文字题目:
把下面的全部记录转成一个 Markdown 表格，两列分别命名为“序号”和“内容”，每行写一个行号和对应的那一行，空行不要列入。答案中不要放入图片。

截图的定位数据
▼▼▼
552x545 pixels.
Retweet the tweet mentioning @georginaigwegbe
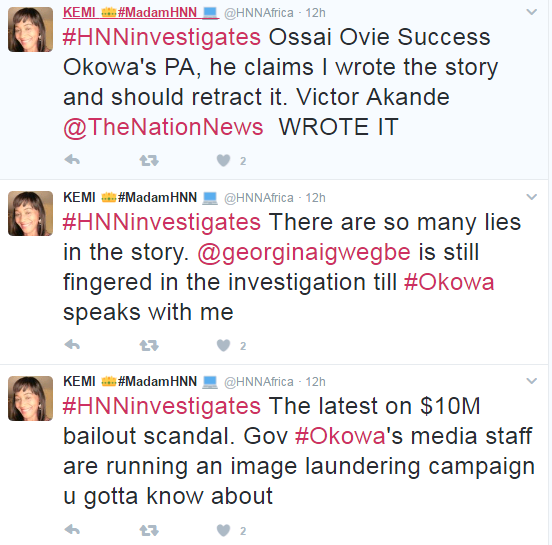149,346
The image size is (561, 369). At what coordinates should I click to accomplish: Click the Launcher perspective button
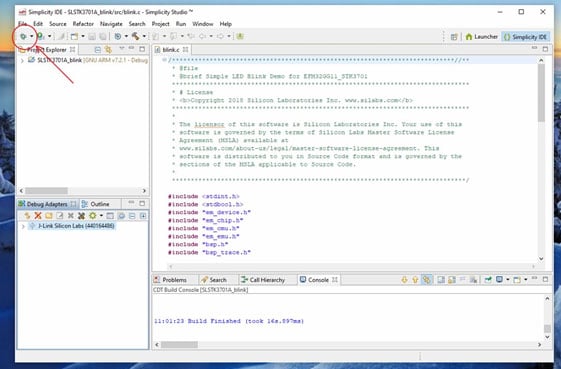(x=481, y=37)
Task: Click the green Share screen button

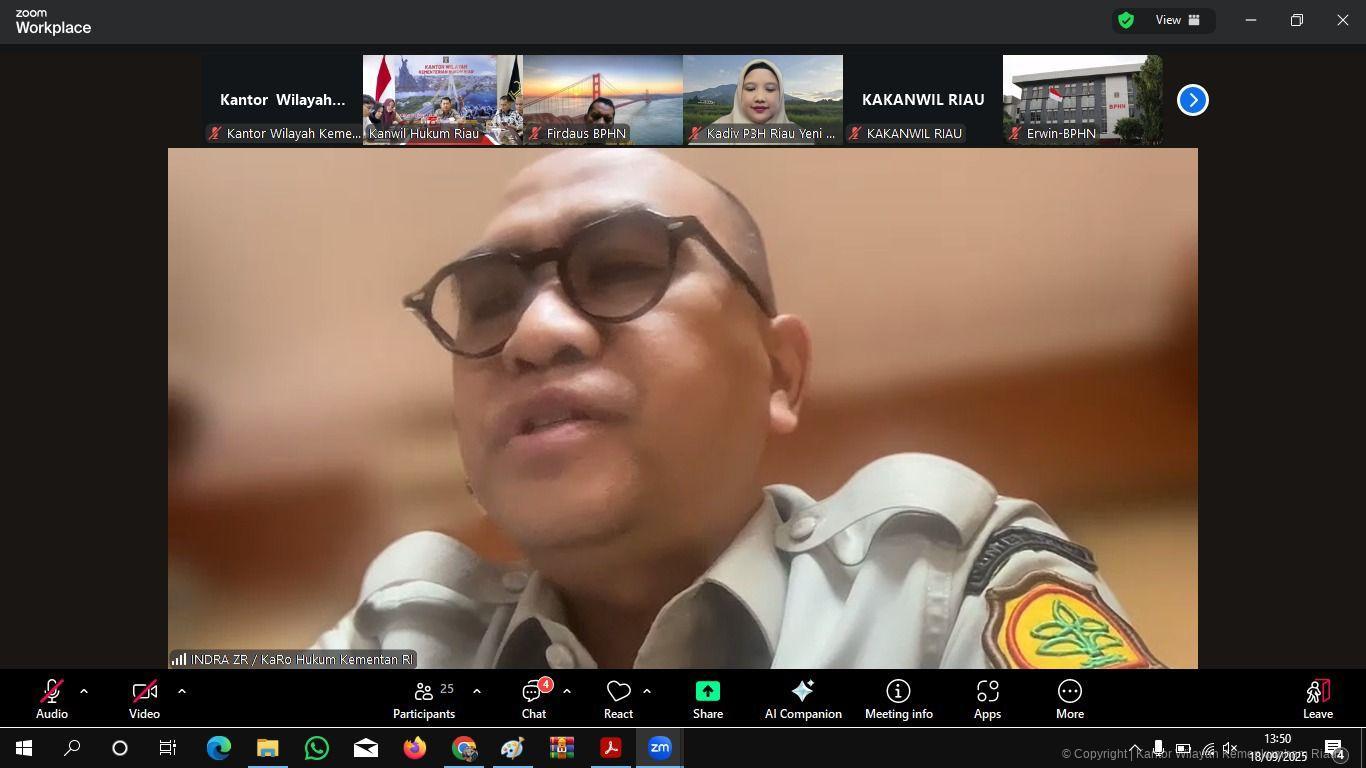Action: pos(707,699)
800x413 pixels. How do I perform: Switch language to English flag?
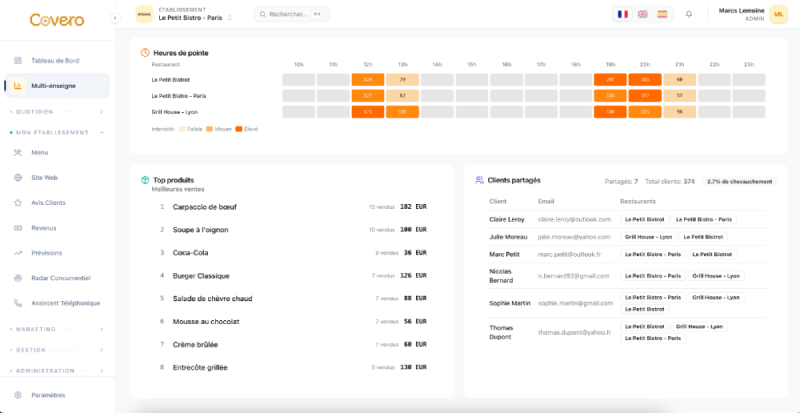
▲▲▲
题目解答:
| 序号 | 内容 |
|---|---|
| 1 | 552x545 pixels. |
| 2 | Retweet the tweet mentioning @georginaigwegbe |
| 3 | 149,346 |
| 4 | The image size is (561, 369). At what coordinates should I click to accomplish: Click the Launcher perspective button |
| 5 | (x=481, y=37) |
| 6 | Task: Click the green Share screen button |
| 7 | Action: pos(707,699) |
| 8 | 800x413 pixels. How do I perform: Switch language to English flag? |